With so many different types of stories, there’s no focus. The end result is that “The Eternals” is one of the weaker Marvel Universe movies made in the last ten years. The solution to writing a unified story is to stay focused on a single problem or dilemma.
There’s an interesting indie movie called “Drunk Bus,” which is about a young man who has a dead end job driving a bus around a college campus. Since he’s driving around college students, they tend to get rowdy and drunk on the bus.
No matter what obstacles facing the hero, the dilemma remains the same. Will the hero start pursuing what he really wants out of life or will he simply accept what he can get?
In “Drunk Bus,” the hero faces this dilemma in several different ways:
- His girlfriend broke up with him and moved to New York, but he still can’t let go of this relationship and hopes he’ll get back with her one day.
- He’s stuck in a dead end job driving a bus around campus and doesn’t see a way to get a better job.
- He lets other students bully and boss him around.
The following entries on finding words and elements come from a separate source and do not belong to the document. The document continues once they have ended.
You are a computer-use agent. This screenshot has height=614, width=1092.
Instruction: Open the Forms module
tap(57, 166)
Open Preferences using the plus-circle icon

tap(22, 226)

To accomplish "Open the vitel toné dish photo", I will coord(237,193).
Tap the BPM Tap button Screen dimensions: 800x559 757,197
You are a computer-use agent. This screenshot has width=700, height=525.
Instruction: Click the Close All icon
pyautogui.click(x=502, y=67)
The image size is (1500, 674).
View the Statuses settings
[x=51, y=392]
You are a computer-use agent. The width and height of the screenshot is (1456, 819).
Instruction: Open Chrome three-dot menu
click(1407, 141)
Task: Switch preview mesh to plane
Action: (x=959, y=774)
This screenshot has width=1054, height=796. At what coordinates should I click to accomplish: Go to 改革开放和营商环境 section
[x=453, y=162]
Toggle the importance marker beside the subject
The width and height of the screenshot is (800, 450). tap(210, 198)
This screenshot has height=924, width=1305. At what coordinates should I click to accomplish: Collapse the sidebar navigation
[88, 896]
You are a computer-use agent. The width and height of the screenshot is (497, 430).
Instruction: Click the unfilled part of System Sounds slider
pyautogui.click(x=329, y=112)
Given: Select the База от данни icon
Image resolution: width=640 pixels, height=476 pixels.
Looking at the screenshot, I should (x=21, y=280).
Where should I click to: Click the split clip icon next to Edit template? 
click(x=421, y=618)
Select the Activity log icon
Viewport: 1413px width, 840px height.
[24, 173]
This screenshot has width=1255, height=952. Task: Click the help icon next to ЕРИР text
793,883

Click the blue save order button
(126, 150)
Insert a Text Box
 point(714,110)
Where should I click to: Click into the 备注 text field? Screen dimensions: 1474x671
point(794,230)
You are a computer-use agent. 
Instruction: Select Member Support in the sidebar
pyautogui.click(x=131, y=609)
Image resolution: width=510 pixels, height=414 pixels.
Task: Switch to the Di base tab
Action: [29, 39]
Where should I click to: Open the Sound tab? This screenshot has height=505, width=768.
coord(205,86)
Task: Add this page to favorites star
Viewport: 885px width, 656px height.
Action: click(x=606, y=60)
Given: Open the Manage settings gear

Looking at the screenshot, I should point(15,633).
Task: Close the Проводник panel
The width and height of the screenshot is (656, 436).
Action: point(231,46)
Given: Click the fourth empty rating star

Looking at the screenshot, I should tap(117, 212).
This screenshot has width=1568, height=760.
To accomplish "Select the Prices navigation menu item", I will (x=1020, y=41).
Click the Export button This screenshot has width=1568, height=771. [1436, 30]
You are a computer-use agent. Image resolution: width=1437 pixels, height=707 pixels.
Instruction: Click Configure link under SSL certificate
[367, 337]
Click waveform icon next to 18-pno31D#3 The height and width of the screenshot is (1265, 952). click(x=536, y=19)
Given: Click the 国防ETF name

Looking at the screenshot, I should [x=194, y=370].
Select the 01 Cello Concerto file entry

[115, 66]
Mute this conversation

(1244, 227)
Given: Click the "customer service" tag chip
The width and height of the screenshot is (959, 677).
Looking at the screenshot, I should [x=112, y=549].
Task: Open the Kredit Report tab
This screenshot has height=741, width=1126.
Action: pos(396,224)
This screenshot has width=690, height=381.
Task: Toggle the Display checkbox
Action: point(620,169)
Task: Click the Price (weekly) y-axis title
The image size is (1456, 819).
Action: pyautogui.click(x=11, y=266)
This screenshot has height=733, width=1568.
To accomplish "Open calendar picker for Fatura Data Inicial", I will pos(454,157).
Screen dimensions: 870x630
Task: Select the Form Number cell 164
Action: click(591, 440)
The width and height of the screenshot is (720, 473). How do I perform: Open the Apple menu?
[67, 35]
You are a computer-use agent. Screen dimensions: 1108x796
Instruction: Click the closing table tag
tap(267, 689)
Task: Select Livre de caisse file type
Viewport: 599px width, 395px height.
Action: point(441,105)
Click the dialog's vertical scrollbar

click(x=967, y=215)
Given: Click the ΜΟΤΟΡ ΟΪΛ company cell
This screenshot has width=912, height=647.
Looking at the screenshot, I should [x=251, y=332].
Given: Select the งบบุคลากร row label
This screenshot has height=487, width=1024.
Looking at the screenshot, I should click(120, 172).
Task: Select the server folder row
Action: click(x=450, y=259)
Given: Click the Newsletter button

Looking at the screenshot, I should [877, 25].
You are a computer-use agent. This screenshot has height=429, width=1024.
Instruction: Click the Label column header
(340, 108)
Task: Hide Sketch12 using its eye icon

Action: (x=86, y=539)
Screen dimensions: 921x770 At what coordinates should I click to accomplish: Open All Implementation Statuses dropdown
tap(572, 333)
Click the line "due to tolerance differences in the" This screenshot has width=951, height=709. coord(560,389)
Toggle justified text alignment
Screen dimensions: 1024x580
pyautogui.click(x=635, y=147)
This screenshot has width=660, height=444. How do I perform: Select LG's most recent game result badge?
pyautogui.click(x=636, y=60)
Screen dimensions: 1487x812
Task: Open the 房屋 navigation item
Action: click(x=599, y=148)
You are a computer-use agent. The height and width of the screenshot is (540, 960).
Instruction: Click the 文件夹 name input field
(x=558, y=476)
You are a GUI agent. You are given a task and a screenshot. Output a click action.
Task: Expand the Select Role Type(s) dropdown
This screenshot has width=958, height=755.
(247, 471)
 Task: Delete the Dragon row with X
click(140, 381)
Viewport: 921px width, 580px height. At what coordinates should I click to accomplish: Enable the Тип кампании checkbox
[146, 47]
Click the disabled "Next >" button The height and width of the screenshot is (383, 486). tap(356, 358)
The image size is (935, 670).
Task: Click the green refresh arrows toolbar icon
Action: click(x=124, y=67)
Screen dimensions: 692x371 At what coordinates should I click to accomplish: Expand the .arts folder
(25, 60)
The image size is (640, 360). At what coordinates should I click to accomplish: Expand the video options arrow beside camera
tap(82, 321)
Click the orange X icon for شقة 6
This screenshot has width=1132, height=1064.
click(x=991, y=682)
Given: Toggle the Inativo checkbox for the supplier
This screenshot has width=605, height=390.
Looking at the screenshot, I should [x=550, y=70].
- He’s so fixated on his old girlfriend that he fails to see opportunities to meet other girls right in front of his face.
- He doesn’t do anything fun or interesting because he doesn’t know there are other opportunities around him.
All of the hero’s problems, whatever form they take, focus on forcing him to either pursue something different and exciting, or just accept what he can get. This dilemma haunts the hero from start to finish until the end, when he finally decides to take a chance and define his own life for a change.
As simple as this may sound, this unified focus on a single dilemma is the foundation of every great story. If you clutter your story with too many goals, none of those goals will be memorable or important. However, if you focus on a single dilemma and constantly show the hero struggling with that dilemma in different situations, then you can create a unified story that hits with a stronger emotional impact in the end.
Pick any great movie and you’ll find the hero constantly struggles with a single dilemma from start to finish. In “Casablanca,” Rick struggles between avoiding trouble or actively trying to help others. In “Rocky,” Rocky struggles between thinking he’s a bum to trying to prove to himself and the world that he’s not a bum. In “Harold and Maude,” Harold struggles with avoiding life or embracing the opportunities of life all around him.
Once you can identify the single emotional dilemma your hero struggles with from start to finish, you’ll have a strong foundation for creating the rest of your story.